# [Instrucciones de tareas]
1. Responde estas preguntas sobre el fragmento acerca del movimiento piquetero:
(a) ¿A qué aluden las diferencias entre las distintas facciones del movimiento?
(b) ¿Quiénes militaban en una de las fuerzas que combinan prácticas cooperativas con objetivos revolucionarios?
(c) Según el fragmento, ¿por qué tantas fuerzas populares cotizan entre sus afiliados?
2. Retoma el fragmento sobre el movimiento piquetero y sigue escribiéndolo a partir de su última oración.

# [Fragmento proporcionado]
────────────────────────────────────────

Enfurecerse porque los líderes de los desocupados dialogan y negocian(cual lo hace cierta izquierda, cierto periodismo banal o el anarquismo tan romántico cual ineficaz de la posmodernidad) o porque algunos cotizan entre sus afiliados (como hacen tantas fuerzas populares del mundo desde el inicio de los tiempos, habida cuenta de que sponsors más provistos de dinero les rehúsan cobijo) es pedirles un purismo que conduce a una desaparición que menudo daño le haría al equilibrio social y político de estas pampas.
Las diferencias entre distintas facciones del movimiento piquetero aluden a un pluralismo que espeja al de la sociedad. Nada tiene de malo que convivan fuerzas que despliegan ciertas formas de asistencialismo dialoguista “tradicional” con otras (como aquella en que militaban los pibes Santillán y Kosteki) que combinan meritorias prácticas cooperativas con gandhianos objetivos revolucionarios.

────────────────────────────────────────

# [Bloque de datos]

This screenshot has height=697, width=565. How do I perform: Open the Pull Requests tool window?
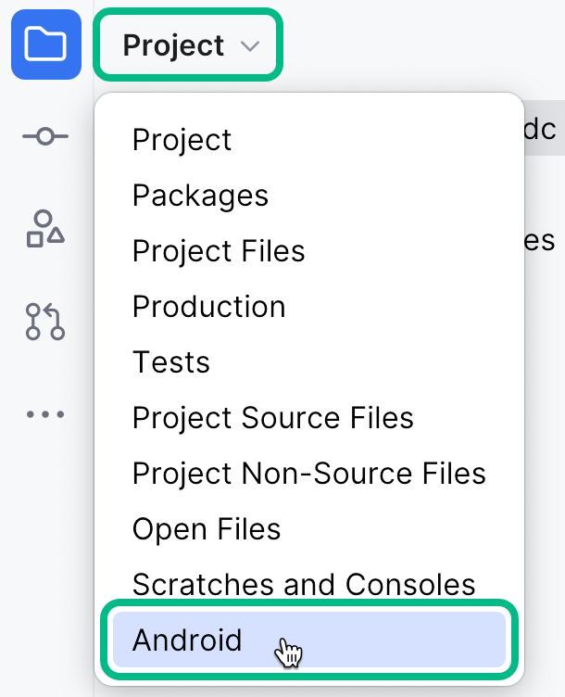[x=45, y=321]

────────────────────────────────────────

# [Resultados por tarea]
1.
(a) A un pluralismo que espeja al de la sociedad.
(b) Los pibes Santillán y Kosteki.
(c) Porque sponsors más provistos de dinero les rehúsan cobijo.

2.
El tema central que movió a muchos líderes piqueteros a reaccionar con furia –siempre controlada y expresada en movimientos de masas ordenadas y encuadradas– fue el surgimiento de numerosas bajas entre los beneficiarios del Plan Jefes y Jefas de Hogar. Según fuentes atendibles del propio Gobierno, las bajas desamparan a argentinos de carne y hueso que no cumplen (a los ojos de sistemas informáticos nunca equitativos y a veces mal cargados) todos los recaudos exigidos por ley. El pedido es no dejar sin la mínima prestación de un puñado de Lecops a pobres de solemnidad por meses. “Imagínese un hombre de 60 años, que no trabaja hace diez y no tiene hijos a su cargo, que haya sido aceptado en la masividad de la inscripción –dice un ministro del Ejecutivo nacional– tras el chequeo se ve que el hombre no reúne los requisitos legales. La máquina `lo escupe’ pero ese hombre de carne y hueso necesita una ayuda urgente.” La intervención piquetera es vista por el funcionario como una mediación útil entre lo formal y las necesidades reales. Una visión sensata que no fue el mensaje oficial predominante en estos días y que ojalá prevalezca en los albores de una jornada de movilización que, como todas, reaviva el temor de la barbarie policial que (horneada al calor de una enardecida prédica gubernamental) tiñó de sangre argentina las calles de Avellaneda hace un puñado de meses.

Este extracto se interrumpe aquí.